E ela insinua-se tão fortemente que, se de repente me for tirada, a desejo, a procuro e, se a sua ausência se prolonga, a alma se entristece.

Ó luz que Tobias contemplava quando, cego, mostrava ao filho o caminho da vida, caminhando à sua frente com os passos da caridade, sem jamais se perder! Luz que via Isaac, quando os seus olhos carnais, oprimidos e velados pela velhice, mereceram não abençoar os filhos reconhecendo-os, mas reconhecê-los ao abençoá-los! Luz que via Jacob, também cego pela idade provecta, irradiou os fulgores do seu coração iluminado sobre as gerações do povo futuro, representadas nos seus filhos! E a seus netos, os filhos de José, impôs as mãos misticamente cruzadas, não na ordem em que queria dispô-los o pai, que via com os olhos corporais, mas de acordo com o seu próprio discernimento interior! Eis a verdadeira luz; ela é uma, e todos os que a veem e amam formam um único ser.

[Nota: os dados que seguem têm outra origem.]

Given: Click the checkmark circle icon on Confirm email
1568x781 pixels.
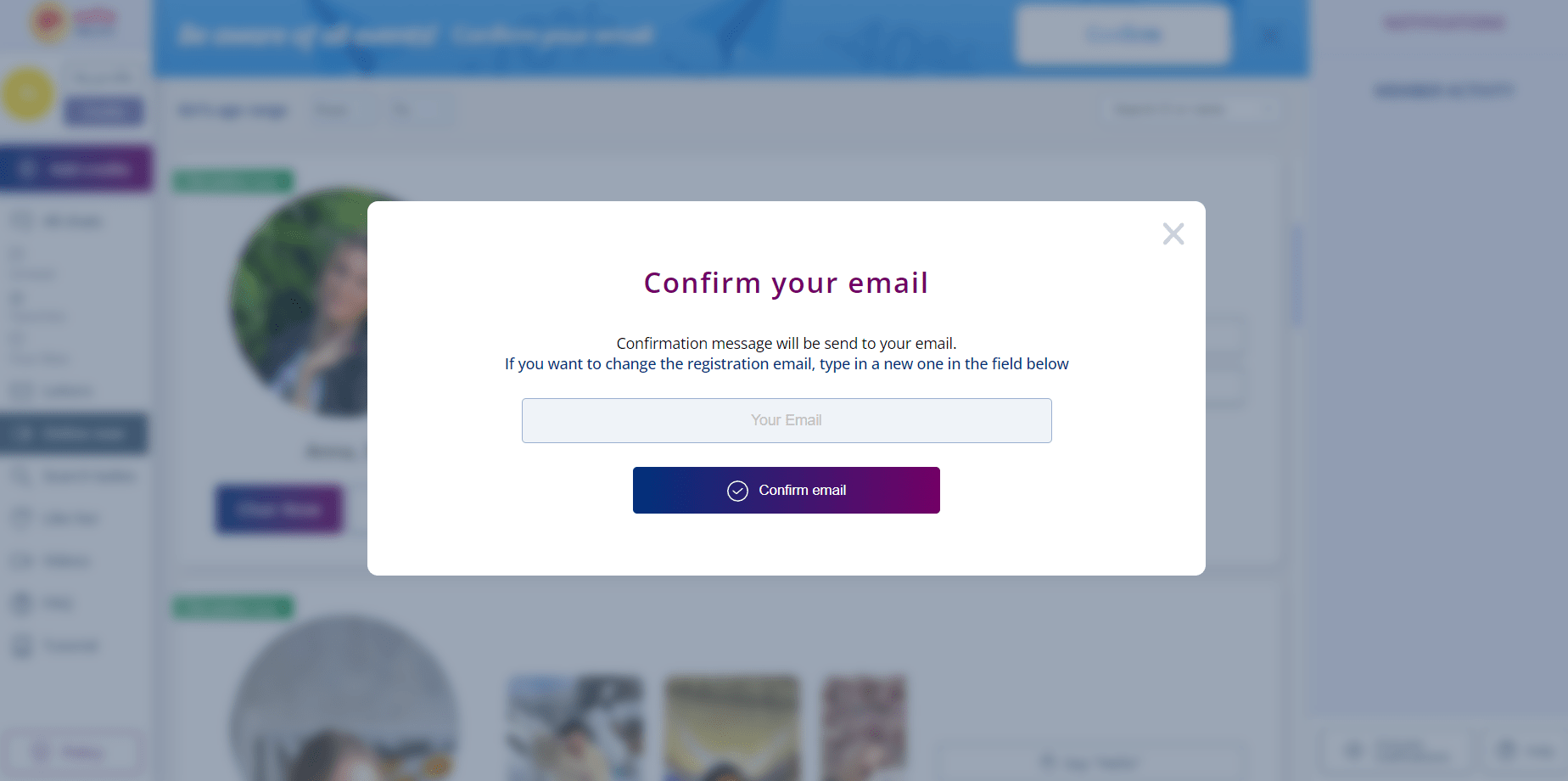Looking at the screenshot, I should (x=737, y=491).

Quanto à luz corporal, de que falava, com a sua doçura sedutora e perigosa, é um dos prazeres da vida para os cegos amantes do mundo. Mas os que nela sabem encontrar motivos para te louvar, Deus, criador de todas as coisas, convertem-na em hino em teu louvor, sem se deixarem dominar por ela no sono. É assim que desejo ser. Resisto às seduções dos olhos, para que os meus pés, que começam a trilhar os teus caminhos, não fiquem enredados. Elevo a ti olhos invisíveis, para que libertes os meus pés dos seus laços. Tu não cesses de livrá-los, porque sempre se estão a prender. Tu não cessas de me livrar, e eu deixo-me cair a cada passo nas insídias espalhadas por toda parte, porque não dormirás, nem adormecerás, tu que guardas Israel.

Quantos encantos os homens acrescentaram às seduções dos olhos, com a variedade das suas artes, com a sua indústria de vestidos, de calçados, de vasos, de objectos de toda espécie, com pinturas e esculturas diversas que de longe ultrapassam os limites do necessário e moderado e da expressão piedosa. Exteriormente perseguem as produções das suas artes, e no seu interior abandonam Àquele que os criou, deturpando em si o que ele fez.

Quanto a mim, meu Deus e minha glória, encontro nisto razão para cantar-te um hino, e oferecer um sacrifício de louvor àquele que se sacrificou por mim. As belezas que da alma do artista passam para as suas mãos, provêm desta beleza, que é superior às nossas almas e pela qual a minha alma suspira dia e noite.

Entretanto, os que geram e os amantes das belezas exteriores, tiram da beleza soberana apenas o critério para julgá-las, mas não uma regra para usá-las bem. Contudo, a norma ali está, mas eles não a veem. Se a vissem, não se afastariam, e guardariam a sua força para ti, e não a dissipariam em fatigantes delícias.

Mesmo eu, que exponho e compreendo essas verdades, deixo-me enredar nessas belezas; mas tu livras-me do seu laço, tu libertas-me, porque a tua misericórdia está diante dos meus olhos. Miseravelmente eu caio, e tu levantas-me misericordiosamente, às vezes sem que eu o perceba, quando a minha queda foi suave, e outras infligindo-me uma pena, por ter ficado preso ao chão.